In my support group yesterday it was suggested that we start getting our plans together. When I asked what "plans" meant, the leader (a great, kind woman with lots of AD experience) told me that meant finding a place to put dh and getting on a waiting list. I believe he will be most comfortable in a Family Group Home environment, so I've begun that process of finding a place for him. Problem is, I don't have any idea when he will need to be placed . Can any of you tell me how this process works? I feel a bit guilty and sneaky checking into these things as dh would be most unhappy to even talk about such a thing.
Btw, another thing that was explained during the support meeting is that when you take the AD patient out of his known environment, even on something fun, and especially if you do not accompany him (and even if you do), you can expect some deterioration in his condition. And, you can expect that decline to continue for 2-3 times longer than the absence from his comfort zone. Got me thinking that no wonder my husband was so bad last week, he'd stayed overnight with dd without me and then we left for the eastern part of the state a couple of days later where he had trouble with his bowels (yuk). It doesn't explain why he was very aggressive toward our younger daughter 6 weeks ago when I was gone and she was taking care of him. I do think the drinking is a BIG culprit. Gotta get some grape juice.
mothert--AD patients are very attuned to routine. It amazes me every time I realize that my husband "remembers" something because it is the routine. Perhaps the fact that you were gone and your daughter was the caregiver upset his routine and that's why he was aggressive?
Yes, I think that is probably the BIG culprit. She did tell me, also, that he was drinking too much. Not a surprise as she also drinks wayyy too much - a functional alcoholic.
even in late stage 7 i see confusion and deterioration if a substitute aide comes from the agency. the routine is quite important to keep them in sync and in their element.
Hi Mothert, Do you mean what type of facility (assisted living, nursing home, dementia unit) or how to approach a facility? (I'm the medical director of a Nursing home) Every facility will have an admissions person who will take you an a tour, explain services, finances, waiting lists etc.

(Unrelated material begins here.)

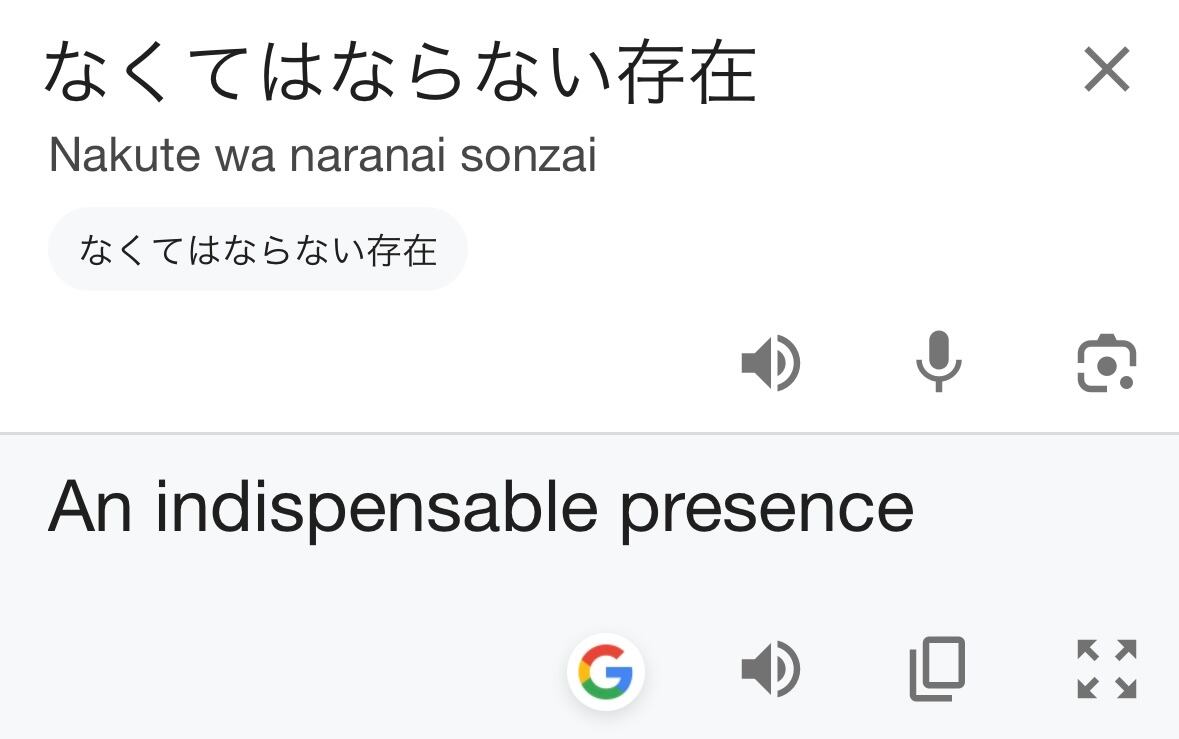Viewport: 1179px width, 739px height.
Task: Open camera translation
Action: pos(1106,363)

I usually tell people to start with places that have been recommended by family/friends and then contact the facility for the tour and go from there. If you do it early, (i.e. a year before it is needed), then you won't feel rushed, you'll be able to go back and ask questions that you thought of later. Each facility will also tell you what level of care they provide and whether your husband would qualify. josh
Thanks, Joshuy, for joining us. I went to your profile and was able to access your other resources. Awesome! The test of wearing goggles, hear muffs and gloves and being asked to perform a certain number of tests in a short time period gave me the clearest understanding of what my husband was going through and explains that look on his face that broke my heart.